_WORK INSTRUCTIONS_
Give back the line that contains "Click the WOW6432Node" and every following line, exactly as they appear, through the end of the data.

Stored data:
= Beginning of Section =

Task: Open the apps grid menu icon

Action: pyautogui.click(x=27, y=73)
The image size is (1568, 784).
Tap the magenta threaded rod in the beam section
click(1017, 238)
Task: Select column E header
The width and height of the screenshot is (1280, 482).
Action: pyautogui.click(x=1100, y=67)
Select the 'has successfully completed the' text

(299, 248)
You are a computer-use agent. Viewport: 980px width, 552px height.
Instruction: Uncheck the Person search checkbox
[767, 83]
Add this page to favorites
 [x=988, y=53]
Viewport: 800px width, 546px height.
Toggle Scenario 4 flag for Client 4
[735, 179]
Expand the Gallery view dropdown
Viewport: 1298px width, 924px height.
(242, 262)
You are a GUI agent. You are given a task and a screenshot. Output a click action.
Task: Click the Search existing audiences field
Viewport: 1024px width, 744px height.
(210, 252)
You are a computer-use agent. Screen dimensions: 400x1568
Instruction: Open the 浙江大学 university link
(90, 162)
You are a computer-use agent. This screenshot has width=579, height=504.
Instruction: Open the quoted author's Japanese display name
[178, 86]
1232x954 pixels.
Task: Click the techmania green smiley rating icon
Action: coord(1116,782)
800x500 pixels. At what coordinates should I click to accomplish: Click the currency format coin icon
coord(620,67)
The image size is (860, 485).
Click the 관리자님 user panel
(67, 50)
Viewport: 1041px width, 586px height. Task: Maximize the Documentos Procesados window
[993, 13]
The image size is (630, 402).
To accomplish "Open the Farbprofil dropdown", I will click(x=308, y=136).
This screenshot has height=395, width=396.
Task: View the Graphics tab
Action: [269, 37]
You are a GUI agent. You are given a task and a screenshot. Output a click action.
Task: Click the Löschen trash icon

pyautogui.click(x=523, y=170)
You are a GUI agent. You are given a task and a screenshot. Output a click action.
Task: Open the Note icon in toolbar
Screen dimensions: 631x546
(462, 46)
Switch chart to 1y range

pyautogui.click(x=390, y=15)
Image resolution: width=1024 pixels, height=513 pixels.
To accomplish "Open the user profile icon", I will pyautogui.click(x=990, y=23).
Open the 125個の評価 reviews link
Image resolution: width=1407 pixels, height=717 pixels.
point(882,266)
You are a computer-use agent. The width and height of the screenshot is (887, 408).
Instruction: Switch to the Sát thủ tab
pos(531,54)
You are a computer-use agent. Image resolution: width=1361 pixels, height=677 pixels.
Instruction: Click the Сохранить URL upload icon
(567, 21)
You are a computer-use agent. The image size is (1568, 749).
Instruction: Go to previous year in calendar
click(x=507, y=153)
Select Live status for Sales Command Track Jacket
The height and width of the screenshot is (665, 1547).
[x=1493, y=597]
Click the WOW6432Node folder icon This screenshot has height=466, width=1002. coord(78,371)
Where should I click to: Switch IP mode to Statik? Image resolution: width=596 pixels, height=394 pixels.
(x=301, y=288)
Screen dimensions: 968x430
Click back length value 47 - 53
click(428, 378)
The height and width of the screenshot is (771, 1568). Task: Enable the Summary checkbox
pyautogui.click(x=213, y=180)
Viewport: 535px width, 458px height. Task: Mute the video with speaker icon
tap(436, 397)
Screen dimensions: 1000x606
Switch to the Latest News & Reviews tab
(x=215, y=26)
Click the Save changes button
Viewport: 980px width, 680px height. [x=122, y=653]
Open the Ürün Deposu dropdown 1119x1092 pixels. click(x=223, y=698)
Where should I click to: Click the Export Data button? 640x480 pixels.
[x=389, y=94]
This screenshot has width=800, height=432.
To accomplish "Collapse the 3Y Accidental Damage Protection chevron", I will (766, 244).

= End of Section =

_SOLUTION_
Click the WOW6432Node folder icon This screenshot has height=466, width=1002. coord(78,371)
Where should I click to: Switch IP mode to Statik? Image resolution: width=596 pixels, height=394 pixels.
(x=301, y=288)
Screen dimensions: 968x430
Click back length value 47 - 53
click(428, 378)
The height and width of the screenshot is (771, 1568). Task: Enable the Summary checkbox
pyautogui.click(x=213, y=180)
Viewport: 535px width, 458px height. Task: Mute the video with speaker icon
tap(436, 397)
Screen dimensions: 1000x606
Switch to the Latest News & Reviews tab
(x=215, y=26)
Click the Save changes button
Viewport: 980px width, 680px height. [x=122, y=653]
Open the Ürün Deposu dropdown 1119x1092 pixels. click(x=223, y=698)
Where should I click to: Click the Export Data button? 640x480 pixels.
[x=389, y=94]
This screenshot has width=800, height=432.
To accomplish "Collapse the 3Y Accidental Damage Protection chevron", I will (766, 244).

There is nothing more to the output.